The Church of Jesus Christ of Latter-day Saints in Norway (Norwegian: ) is a restorationist free church.  There are more than 4,500 members in Norway. A temple to be built in Oslo was announced on April 4, 2021 by church President Russell M. Nelson.

History 

The first Norwegians who joined the Church of Jesus Christ of Latter-day Saints (LDS Church) were emigrants from Norway, living in a colony on the Fox River in Illinois, America. In 1842 George Parker Dykes came to this Norwegian colony as a missionary sent from Nauvoo. In a short time, he established a Norwegian congregation, and soon thereafter brought the message of the restoration to other Norwegian settlements in Iowa and Wisconsin.

Knut Pedersen from Stavanger and Erik Hogan from Telemark were some of the many Norwegian members that migrated west to the Utah Territory after the death of Joseph Smith. They were met in the mountains by a group heading east who had been called to open the Scandinavian Mission: Erastus Snow, the Swede John E. Forsgren, and the Dane Peter O. Hansen.  George P. Dykes joined the group in England, and was particularly helpful because of his knowledge of Norwegian from his time at Fox River.
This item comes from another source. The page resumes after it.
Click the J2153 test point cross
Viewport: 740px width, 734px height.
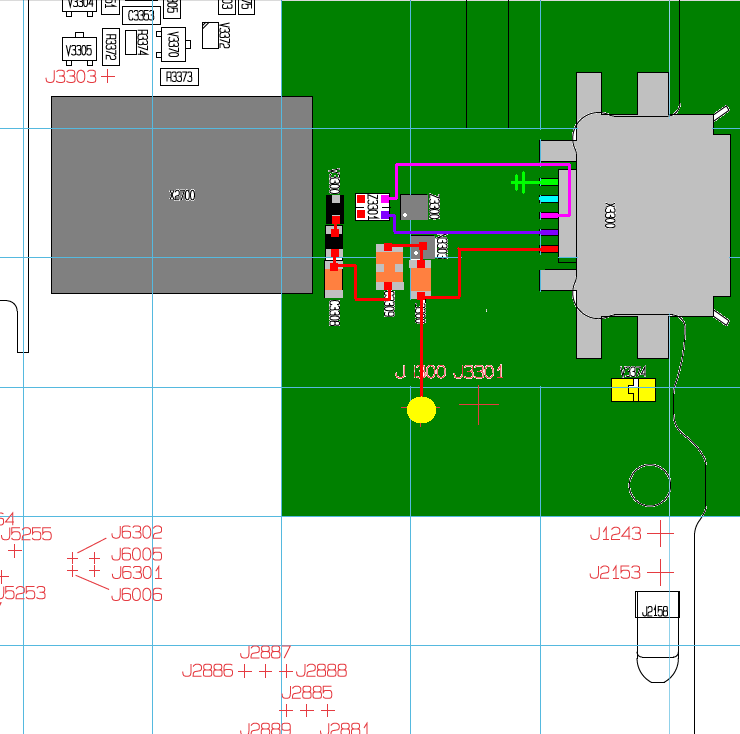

In the summer of 1850 they came to Copenhagen, which was a headquarters for the Scandinavian Mission until 1950. The Book of Mormon was translated into Danish in 1850 as the first language other than English; this formed a basis for the early missionary work in Norway, as the Bible and the Book of Mormon was used together in preaching.

The first baptism in Norway were in Risør on 26 November 1851, and in 1852 branches were organized in Risør, Brevik and Fredrikstad. Membership grew rapidly after these branches were organized, and new congregations were organized in major cities along the coast over the next 2–3 years.  Controversy arose among Norwegian theologians as to whether Mormons should be viewed as Christians; in November 1853, the Supreme Court of Norway ruled that Norway's Dissenter Law of 1845, which protected the rights of Christian groups outside the established Church of Norway, did not apply to Mormons, and eleven Mormon preachers were jailed. The Mormon community repeatedly petitioned for the law to be changed, finally succeeding in 1882.  The stigma of polygamy was a significant hindrance to proselytizing in Norway, and also meant that those who did convert had an additional incentive to emigrate.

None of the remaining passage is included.